NYダウはアメリカ国内の影響力がある企業30銘柄が厳選されています。

選定される銘柄には以下の共通点があり、どれも世界を代表する企業となっています。

  • 社会的な評判が高い
  • 持続的な成長が見込める
  • 投資家からの関心が高い
  • アメリカ企業で、本社が国内にある
  • 業種に一定のバラつきがある

2021年7月現在の構成銘柄は、以下の通りです。

コード銘柄名
AAPLアップル
AXPアメリカン・エキスプレス
BAボーイング
CATキャタピラー
CSCOシスコシステムズ
CVXシェブロン
DISウォルト・ディズニー
DWDPダウ・デュポン
GSゴールドマン・サックス・グループ
HDホーム・デポ
IBMIBM
INTCインテル
JNJジョンソン・エンド・ジョンソン(J&J)
JPMJPモルガン・チェース・アンド・カンパニー
KOコカ・コーラ
MCDマクドナルド
MMM3M
MRKメルク
MSFTマイクロソフト
NKEナイキ
PFEファイザー
PGプロクター・アンド・ギャンブル(P&G)
TRVトラベラーズ
UNHユナイテッドヘルス・グループ
UTXユナイテッド・テクノロジーズ
Vビザ
VZベライゾン・コミュニケーションズ
WBAウォルグリーン・ブーツ・アライアンス
WMTウォルマート
XOMエクソンモービル

NYダウ指数が重要視される理由

NYダウ指数は単なる歴史のある経済指数というだけでなく、「NYダウを見ればアメリカ経済が分かる」と言われるほど信頼性の高い指数です。

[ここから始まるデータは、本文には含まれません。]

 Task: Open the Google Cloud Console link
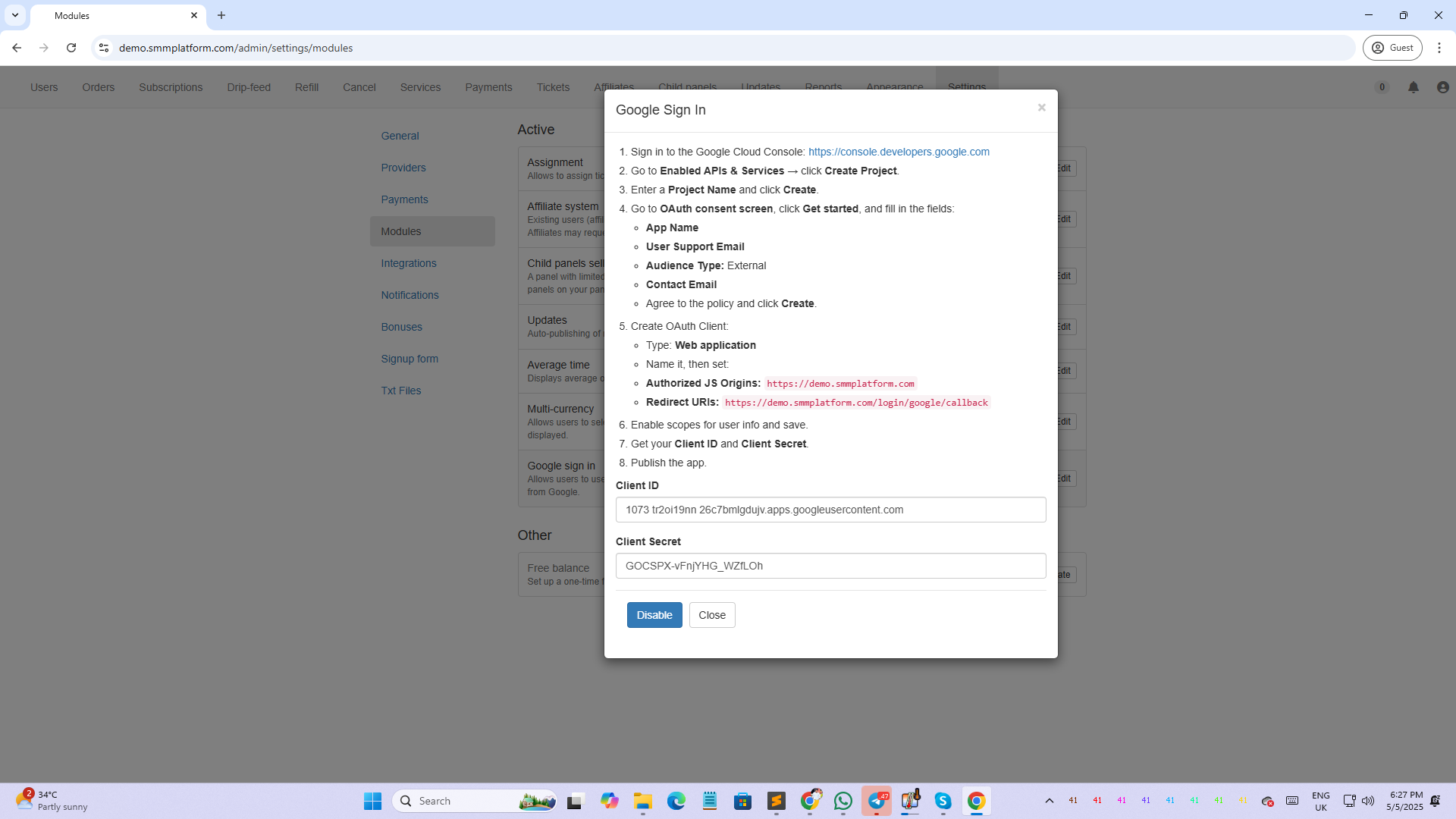point(898,152)
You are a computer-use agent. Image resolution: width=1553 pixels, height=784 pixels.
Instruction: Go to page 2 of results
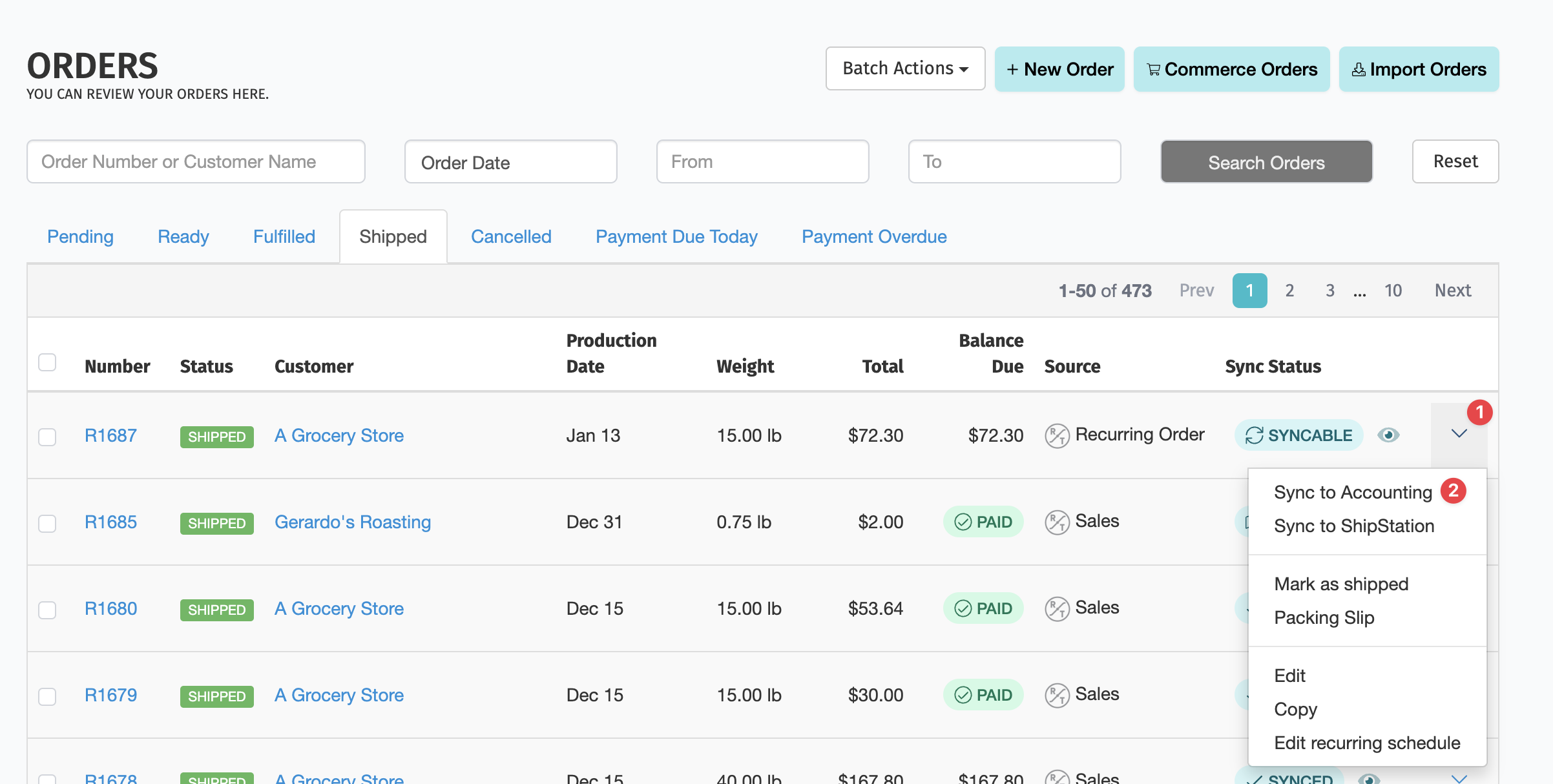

特に投資家からNYダウ指数は大きな信頼を勝ち得ています。

ここからは、NYダウ指数が重視される理由を解説します。

成長性が高く暴落にも強い

NYダウと日経平均株価

2017年から2021年7月までのNYダウと日経平均株価の推移を比べると、現在はおよそ55%もの差が生じているのが分かります。

2020年の新型コロナウィルス感染拡大期では大きく下落しましたが、そこから大きく持ち直し、現在では日経平均株価の遥か上をマークしています。

NYダウ指数は経済的打撃を受けても立ち直る強靭性と、長期に渡る成長性が高く評価されており、信頼できる指数と認識されています。

不定期に構成銘柄を入れ替えている

追加除外
2004年4月アメリカン インターナショナル グループAT&T
ファイザーイーストマン コダック
ベライゾン コミュニケーションズインターナショナル ペーパー
2005年11月AT&TSBC コミュニケーションズ
2008年2月バンク オブ アメリカアルトリア グループ
シェブロンハネウェル インターナショナル
2008年9月クラフトフーズ グループアメリカン インターナショナル グループ
2009年6月シスコシステムズシティグループ
トラベラーズ カンパニーズゼネラル モーターズ
2012年9月ユナイテッドヘルス グループクラフトフーズ グループ
2013年9月ビザアルコア
ゴールドマン サックス グループバンク オブ アメリカ
ナイキヒューレット パッカード
2015年3月アップルAT&T
2017年9月ダウ・デュポン(デュポンがダウ・ケミカルと合併)
2018年6月ウォルグリーン・ブーツ・アライアンスゼネラル・エレクトリック

NYダウは世界的に有名な銘柄であったとしても、定期的に新しい銘柄と入れ替えるケースがあります。

過去を振り返るとバンクオブアメリカやゼネラルモーターズなどが構成銘柄から除外されています。

会社の知名度だけでなく銘柄の妥当性を常にチェックすることで、投資家にとっても有益な指数であり続けています。

投資戦略に活用できる

NYダウは投資戦略に活用できることも、投資家から重宝されている理由です。

特に有名なのが「ダウの犬」戦略で、NYの銘柄を高配当準に上位10位へ分散投資する手法です。

これを1年ごとに見直して長期投資をおこなうことで、高い利益を狙うことが出来ます。

「ダウの犬」という名前の手法があるほど、投資家からの関心が高いことも、他の指数と異なるポイントです。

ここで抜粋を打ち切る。